**YOUR GOAL**
Reproduce the data from its start through the line containing "I will 257,154.", substituting "screen assistant" for "GUI agent" and leaving everything else unchanged.

**MATERIAL FOR THE TASK**
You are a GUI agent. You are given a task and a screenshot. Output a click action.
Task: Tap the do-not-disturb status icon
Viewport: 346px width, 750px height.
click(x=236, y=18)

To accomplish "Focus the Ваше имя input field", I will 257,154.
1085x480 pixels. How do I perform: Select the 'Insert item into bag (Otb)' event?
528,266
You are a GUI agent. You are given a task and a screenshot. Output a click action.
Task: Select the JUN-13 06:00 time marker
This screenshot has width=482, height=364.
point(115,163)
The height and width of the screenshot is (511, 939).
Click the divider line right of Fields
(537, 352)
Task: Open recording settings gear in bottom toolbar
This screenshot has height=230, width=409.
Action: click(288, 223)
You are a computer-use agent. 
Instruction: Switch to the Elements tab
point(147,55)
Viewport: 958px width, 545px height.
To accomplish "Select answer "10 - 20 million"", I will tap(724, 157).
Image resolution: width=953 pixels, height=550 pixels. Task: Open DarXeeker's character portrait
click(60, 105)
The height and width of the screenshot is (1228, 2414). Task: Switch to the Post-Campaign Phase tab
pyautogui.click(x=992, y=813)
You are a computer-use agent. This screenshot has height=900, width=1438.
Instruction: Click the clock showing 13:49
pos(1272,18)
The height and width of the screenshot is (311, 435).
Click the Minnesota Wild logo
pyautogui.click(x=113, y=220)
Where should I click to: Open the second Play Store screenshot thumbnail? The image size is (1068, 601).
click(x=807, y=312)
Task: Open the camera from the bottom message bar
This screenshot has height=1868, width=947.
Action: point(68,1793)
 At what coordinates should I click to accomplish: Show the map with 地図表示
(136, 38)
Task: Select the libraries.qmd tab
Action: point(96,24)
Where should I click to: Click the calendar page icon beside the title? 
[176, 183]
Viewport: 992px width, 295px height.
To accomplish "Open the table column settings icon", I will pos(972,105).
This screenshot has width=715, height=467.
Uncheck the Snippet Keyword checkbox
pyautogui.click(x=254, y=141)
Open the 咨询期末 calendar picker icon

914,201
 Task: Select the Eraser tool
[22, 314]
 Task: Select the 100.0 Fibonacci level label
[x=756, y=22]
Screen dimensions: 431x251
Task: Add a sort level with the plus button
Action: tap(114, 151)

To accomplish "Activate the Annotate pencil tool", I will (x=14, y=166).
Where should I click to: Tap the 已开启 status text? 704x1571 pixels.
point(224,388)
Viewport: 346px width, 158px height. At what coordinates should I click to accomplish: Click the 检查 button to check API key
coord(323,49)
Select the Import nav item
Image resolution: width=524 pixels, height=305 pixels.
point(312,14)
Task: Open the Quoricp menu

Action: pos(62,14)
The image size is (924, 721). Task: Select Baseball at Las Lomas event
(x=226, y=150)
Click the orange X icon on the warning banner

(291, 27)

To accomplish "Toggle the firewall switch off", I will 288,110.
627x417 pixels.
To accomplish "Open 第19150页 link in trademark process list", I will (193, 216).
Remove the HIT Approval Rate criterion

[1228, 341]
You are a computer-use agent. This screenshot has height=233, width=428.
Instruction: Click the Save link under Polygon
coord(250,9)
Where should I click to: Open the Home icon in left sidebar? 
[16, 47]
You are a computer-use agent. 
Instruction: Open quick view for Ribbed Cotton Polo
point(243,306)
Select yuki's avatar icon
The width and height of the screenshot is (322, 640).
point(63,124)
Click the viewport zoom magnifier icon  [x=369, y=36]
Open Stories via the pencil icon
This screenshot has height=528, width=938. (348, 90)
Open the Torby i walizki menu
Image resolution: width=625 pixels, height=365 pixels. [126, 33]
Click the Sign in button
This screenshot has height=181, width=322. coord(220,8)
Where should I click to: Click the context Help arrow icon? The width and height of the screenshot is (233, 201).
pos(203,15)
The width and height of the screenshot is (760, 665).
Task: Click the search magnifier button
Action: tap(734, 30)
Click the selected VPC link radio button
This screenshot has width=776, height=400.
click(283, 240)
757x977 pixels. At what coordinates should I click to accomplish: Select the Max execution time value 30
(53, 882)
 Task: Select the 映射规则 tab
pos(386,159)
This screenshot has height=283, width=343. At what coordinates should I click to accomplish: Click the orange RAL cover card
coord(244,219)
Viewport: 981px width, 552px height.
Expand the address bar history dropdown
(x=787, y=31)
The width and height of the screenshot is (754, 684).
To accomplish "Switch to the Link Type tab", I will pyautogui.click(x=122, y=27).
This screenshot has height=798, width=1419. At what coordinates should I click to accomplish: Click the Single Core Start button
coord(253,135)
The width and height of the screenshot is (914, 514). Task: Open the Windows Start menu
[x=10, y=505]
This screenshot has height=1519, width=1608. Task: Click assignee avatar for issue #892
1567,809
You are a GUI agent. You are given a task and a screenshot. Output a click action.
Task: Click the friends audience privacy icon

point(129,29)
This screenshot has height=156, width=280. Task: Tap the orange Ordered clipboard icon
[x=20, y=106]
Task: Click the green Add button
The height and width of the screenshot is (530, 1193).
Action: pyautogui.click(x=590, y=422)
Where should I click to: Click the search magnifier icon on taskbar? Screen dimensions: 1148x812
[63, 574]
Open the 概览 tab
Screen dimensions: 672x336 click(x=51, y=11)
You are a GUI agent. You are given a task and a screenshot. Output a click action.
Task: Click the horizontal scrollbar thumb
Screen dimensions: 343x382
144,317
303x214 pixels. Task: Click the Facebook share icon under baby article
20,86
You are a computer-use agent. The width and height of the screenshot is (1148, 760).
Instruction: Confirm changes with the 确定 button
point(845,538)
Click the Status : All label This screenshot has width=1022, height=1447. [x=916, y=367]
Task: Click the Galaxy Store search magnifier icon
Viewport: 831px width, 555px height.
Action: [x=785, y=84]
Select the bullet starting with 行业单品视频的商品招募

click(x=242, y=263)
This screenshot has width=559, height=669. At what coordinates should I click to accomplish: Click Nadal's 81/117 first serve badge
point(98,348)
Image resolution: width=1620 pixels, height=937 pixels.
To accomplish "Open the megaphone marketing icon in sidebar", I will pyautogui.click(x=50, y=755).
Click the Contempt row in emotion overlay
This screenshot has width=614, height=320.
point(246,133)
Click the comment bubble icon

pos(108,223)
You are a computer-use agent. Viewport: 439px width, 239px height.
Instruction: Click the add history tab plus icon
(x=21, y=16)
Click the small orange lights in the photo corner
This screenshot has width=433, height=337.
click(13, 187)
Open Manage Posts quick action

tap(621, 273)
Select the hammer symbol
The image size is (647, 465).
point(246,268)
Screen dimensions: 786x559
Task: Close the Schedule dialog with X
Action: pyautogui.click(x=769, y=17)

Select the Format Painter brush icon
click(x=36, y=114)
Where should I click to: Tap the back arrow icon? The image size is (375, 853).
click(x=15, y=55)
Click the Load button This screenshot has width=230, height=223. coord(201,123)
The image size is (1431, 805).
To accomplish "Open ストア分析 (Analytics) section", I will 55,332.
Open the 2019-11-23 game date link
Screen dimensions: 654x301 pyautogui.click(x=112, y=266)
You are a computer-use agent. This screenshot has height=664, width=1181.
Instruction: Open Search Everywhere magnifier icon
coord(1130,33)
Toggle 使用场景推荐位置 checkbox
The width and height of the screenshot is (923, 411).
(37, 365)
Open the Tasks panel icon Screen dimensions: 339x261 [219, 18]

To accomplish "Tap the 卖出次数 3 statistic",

**RESPONSE TO THIS TASK**
You are a screen assistant. You are given a task and a screenshot. Output a click action.
Task: Tap the do-not-disturb status icon
Viewport: 346px width, 750px height.
click(x=236, y=18)

To accomplish "Focus the Ваше имя input field", I will 257,154.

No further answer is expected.